A handful of India’s population is oblivious to the country’s struggling economy, according to a new study. The “untouched” belong to the upper stratum, set apart by a minimum average net worth of 250 million rupees ($5.6 million) and their flotilla of Mercedes, BMWs, and Audis. When asked how they were faring amid the economic situation, they offer in return, “what downturn?”.

According to the new Top of the Pyramid report by Kotak Wealth Management and ratings agency Crisil Ltd., reports the Wall Street Journal, the numbers of India’s super-rich grew 30% to around 81,000 in 2011-12. Figures will triple to around 286,000 over the next five years. Over 50% of the wealthy are spread across Delhi, Mumbai, Kolkata and Chennai.

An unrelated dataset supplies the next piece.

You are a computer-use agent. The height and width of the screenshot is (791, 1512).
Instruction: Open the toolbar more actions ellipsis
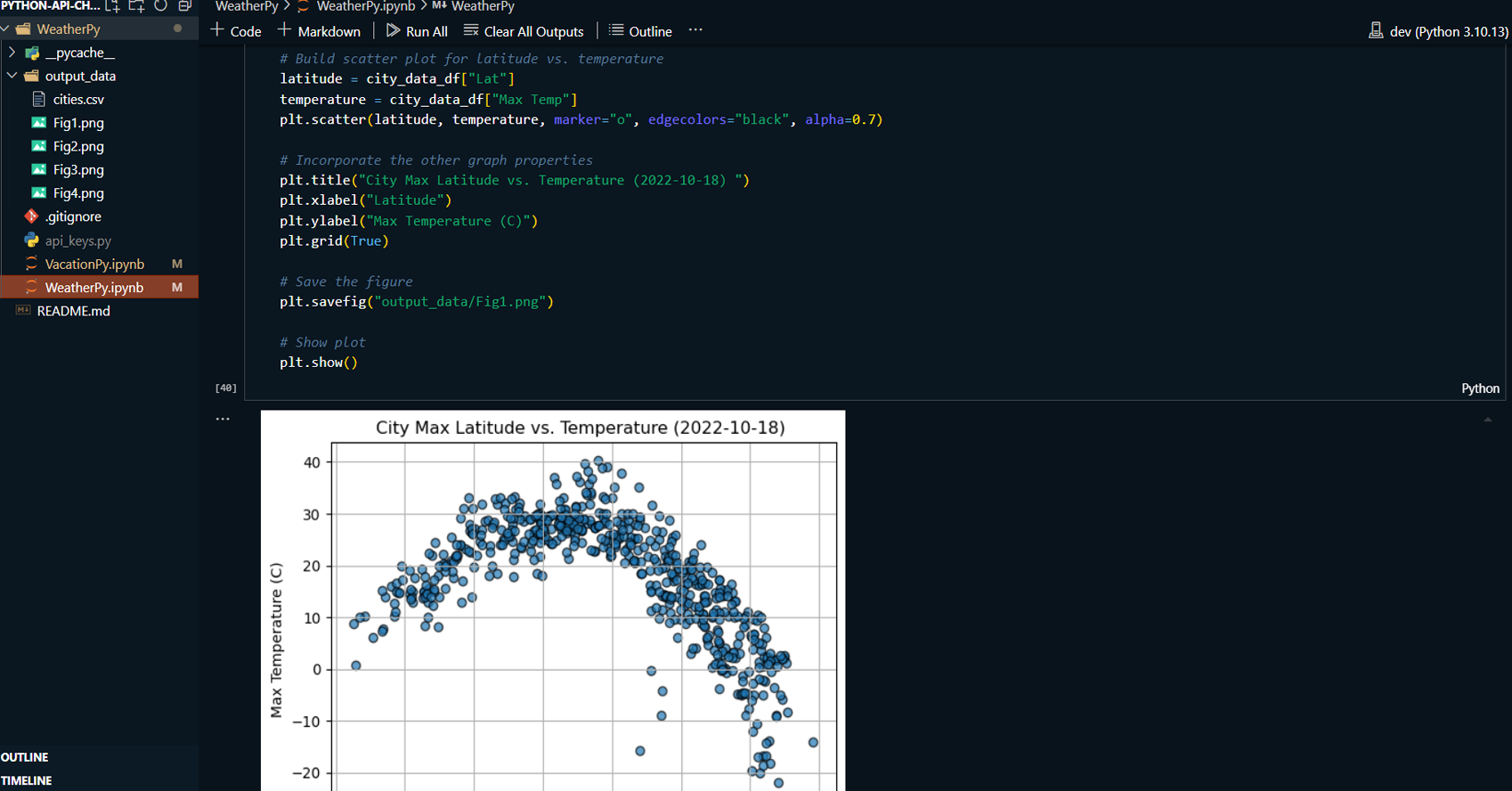(695, 30)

The study stated that economic sentiment is not merely diluted with the sheer security from a lot of money but from a sense of duty to support that lifestyle. Being super-rich isn’t only about money but also portraying an “image”. Driving a BMW or Audi over a Mercedes is a calculated choice to “project a youthful image,” pulling up demand for certain cars, according to the report.

India’s super-rich also spend on clothes, luxury watches, diamonds, gold jewelry, and vintage spirits. They also prefer traveling to exotic locations such as Machu Pichu or Bora Bora Island and spending holidays in Spain, Italy and Switzerland.